Limitation: The AdPilot automation requires a very high volume of data to learn effectively. If your LinkedIn ads spend is under $5k/month, the AI agents may not have enough signals to make autonomous budget shifts.

Who This Is Not For

If your CRM is full of duplicates, missing fields, and outdated contacts, these platforms will not clean it for you. They will just reflect the same chaos back in prettier charts. You need to clean your data first.

If your sales cycle is short, these tools may be unnecessary. They are built for longer, more complex sales cycles.

If you have no one to actively review the campaigns and make adjustments based on the insights, the tools will not do much on their own, even though they are automated.
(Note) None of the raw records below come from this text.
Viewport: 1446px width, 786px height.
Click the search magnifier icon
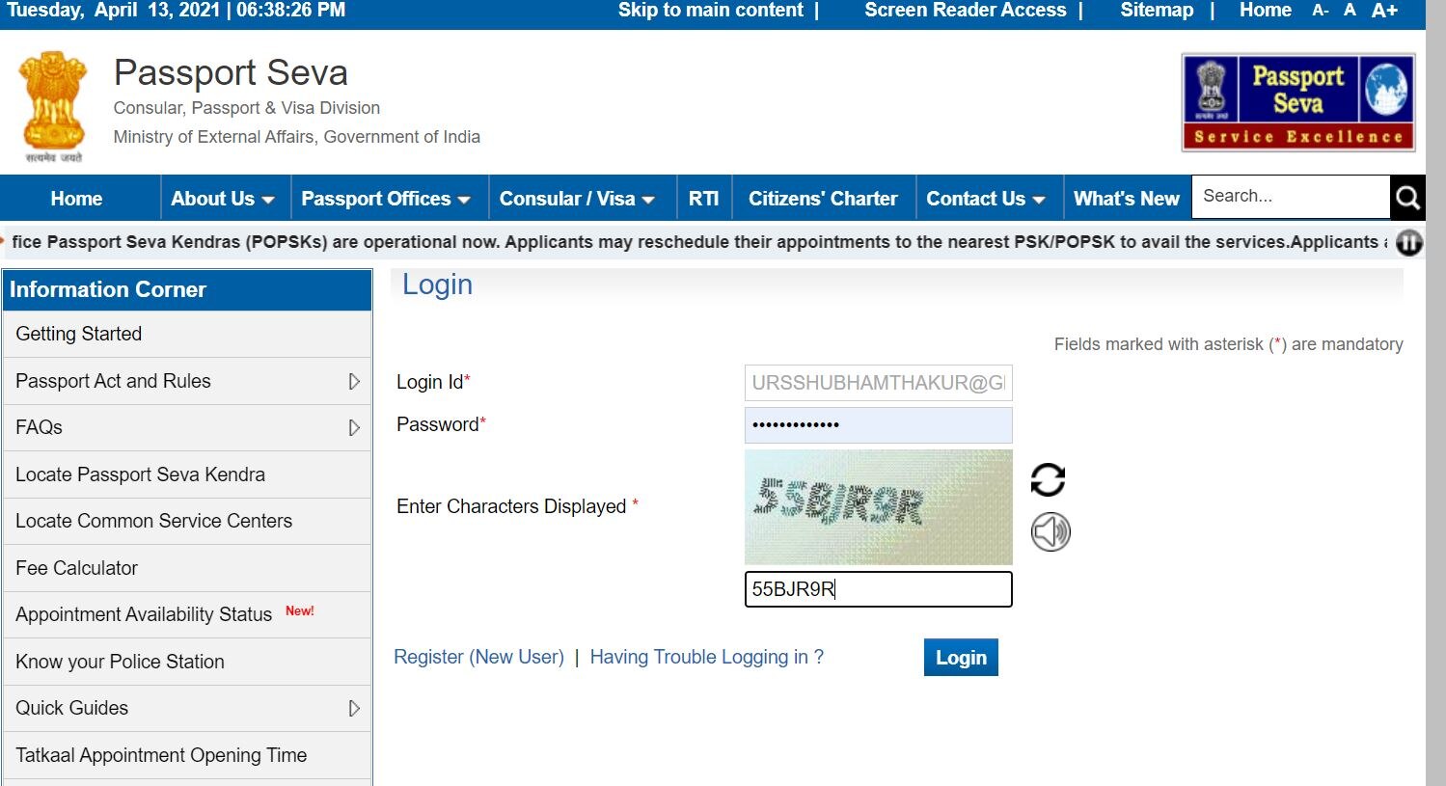(1407, 198)
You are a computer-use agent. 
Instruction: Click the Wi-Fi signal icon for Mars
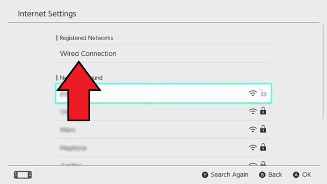[x=253, y=130]
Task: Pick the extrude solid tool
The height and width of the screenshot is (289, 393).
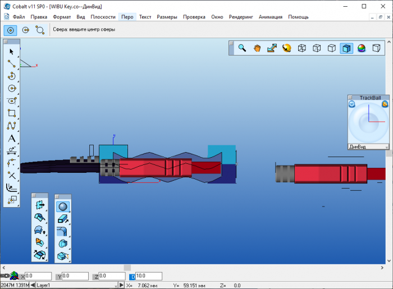Action: 63,219
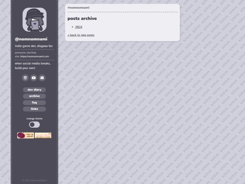The height and width of the screenshot is (184, 245).
Task: Click the 'indie game dev, disgaea fan' bio
Action: pyautogui.click(x=34, y=46)
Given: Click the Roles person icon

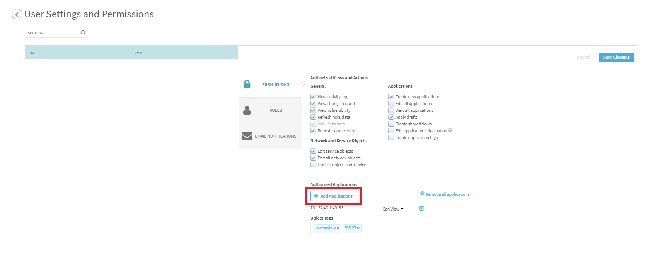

And if you are spending less than $2k/month on LinkedIn, these tools might eat your entire margin, as some of them cost more than your campaigns. They are built to optimize large budgets by identifying waste.

Conclusion

LinkedIn native tools leave you in the dark. With the right attribution software, you can easily connect your ad spend to revenue and finally see what is working. Most tools offer multi-channel attribution but lack the capability to track the buyers’ journey on LinkedIn. DemandSense is specifically designed for LinkedIn and Google ads. We identify the companies visiting your site and automatically sync that data to your CRM. We can also extend that data to other platforms like Facebook and CTV networks.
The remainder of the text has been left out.